**Task data**
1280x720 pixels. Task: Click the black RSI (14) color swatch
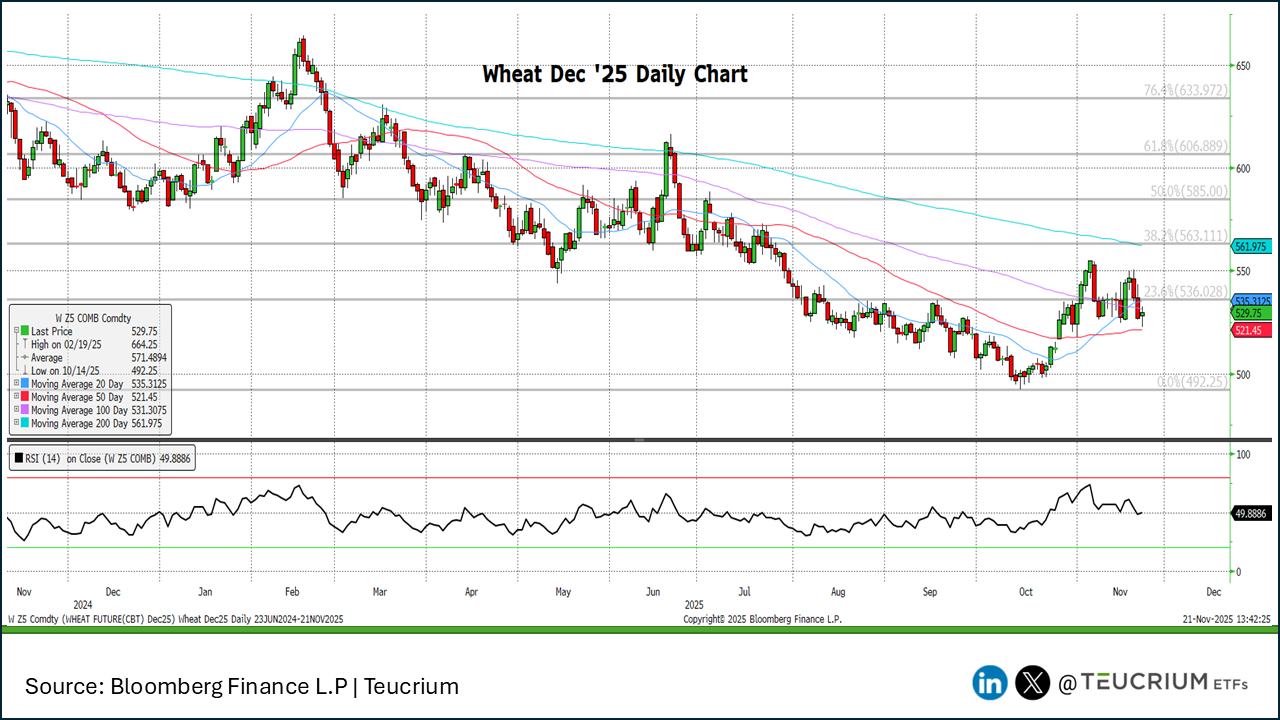click(19, 460)
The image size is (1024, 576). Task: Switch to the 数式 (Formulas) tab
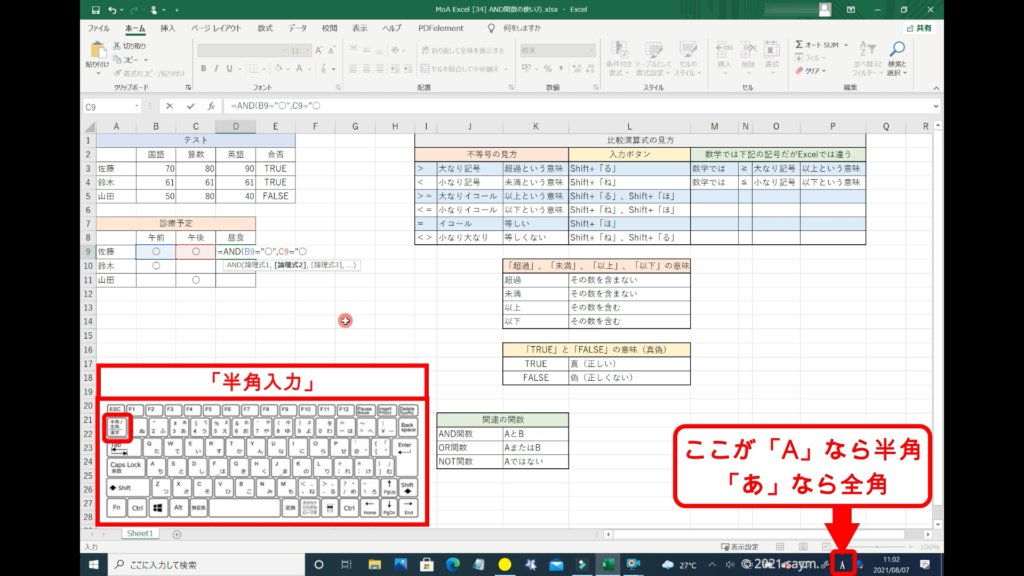pos(265,28)
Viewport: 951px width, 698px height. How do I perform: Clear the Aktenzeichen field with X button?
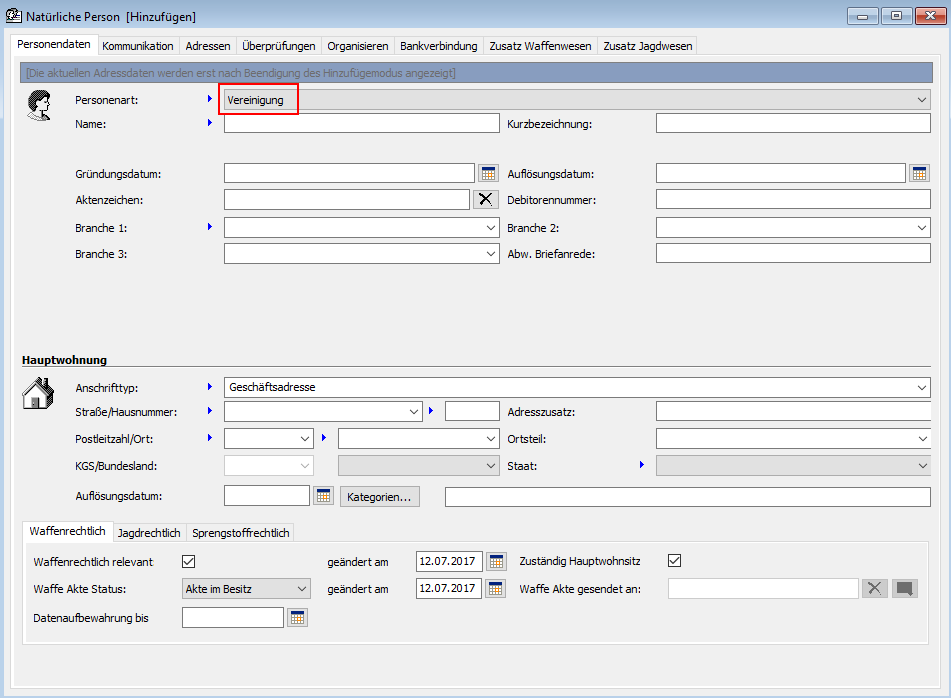486,199
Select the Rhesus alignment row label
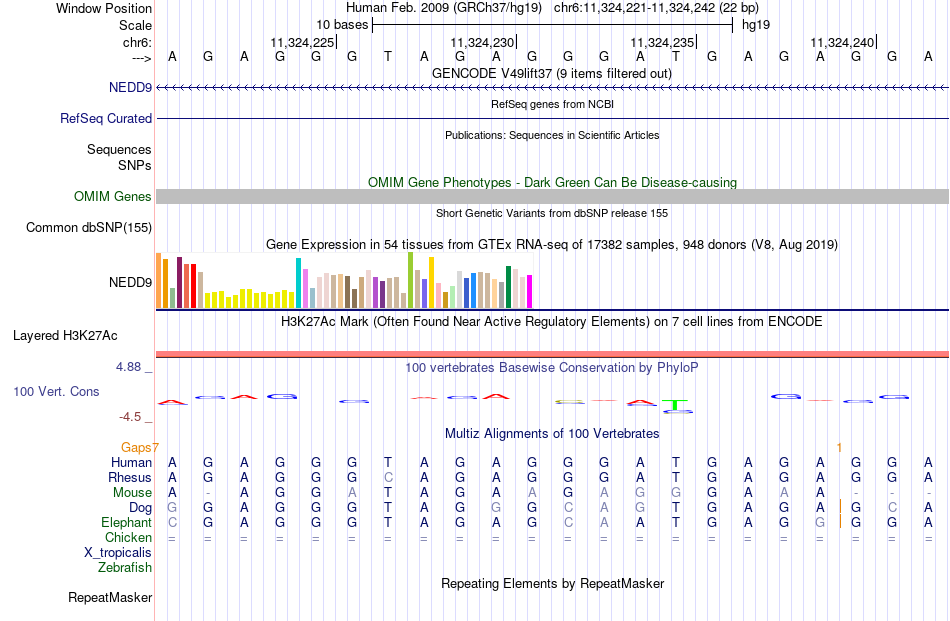950x621 pixels. (130, 477)
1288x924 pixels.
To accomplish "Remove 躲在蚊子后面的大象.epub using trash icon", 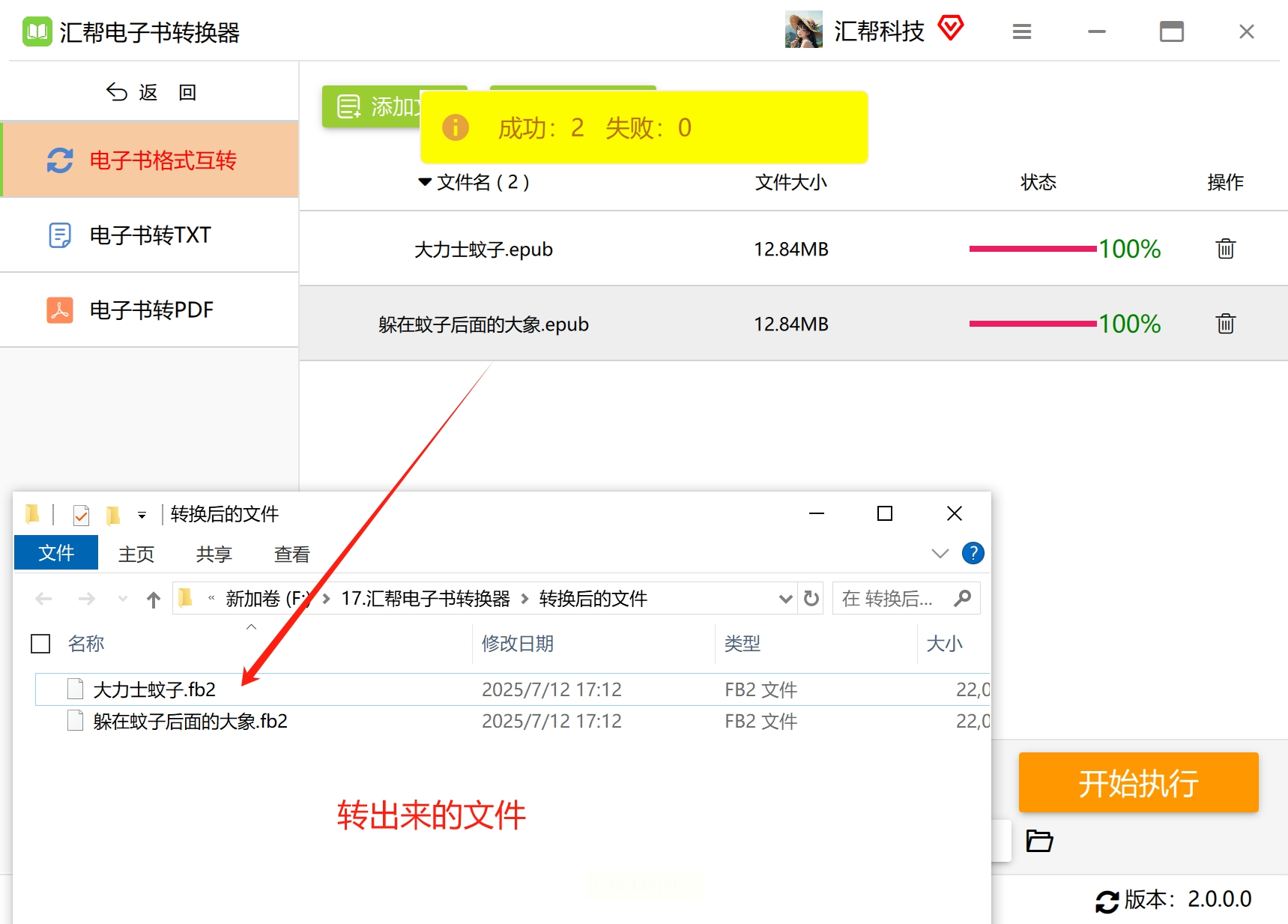I will coord(1225,324).
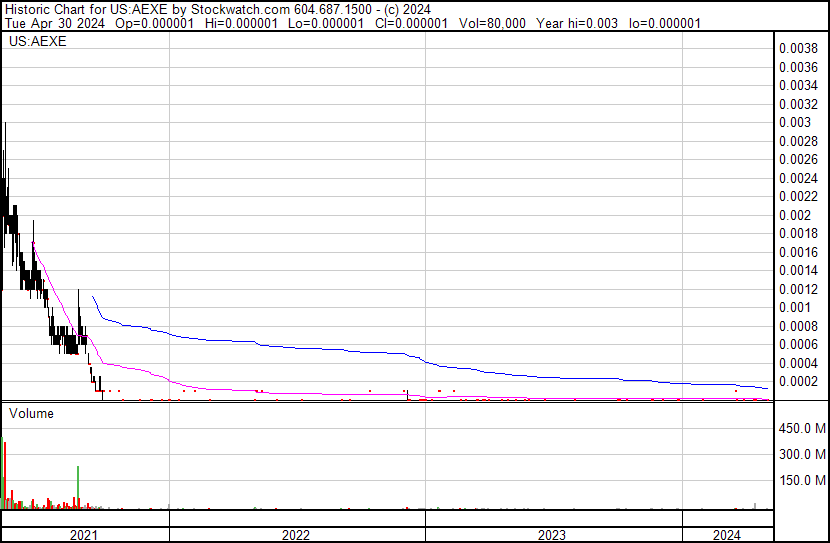This screenshot has height=543, width=830.
Task: Click the left start of blue average line
Action: [x=92, y=296]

**Task description**
The answer should contain only the lines from the beginning of the material above through the line with "1288x924 pixels.", retyped exactly, with the pictures removed.

**Output of the exercise**
1280x720 pixels. Task: Click the black RSI (14) color swatch
click(19, 460)
The image size is (1024, 576). Task: Switch to the 数式 (Formulas) tab
pos(265,28)
Viewport: 951px width, 698px height. How do I perform: Clear the Aktenzeichen field with X button?
486,199
Select the Rhesus alignment row label
950x621 pixels. (130, 477)
1288x924 pixels.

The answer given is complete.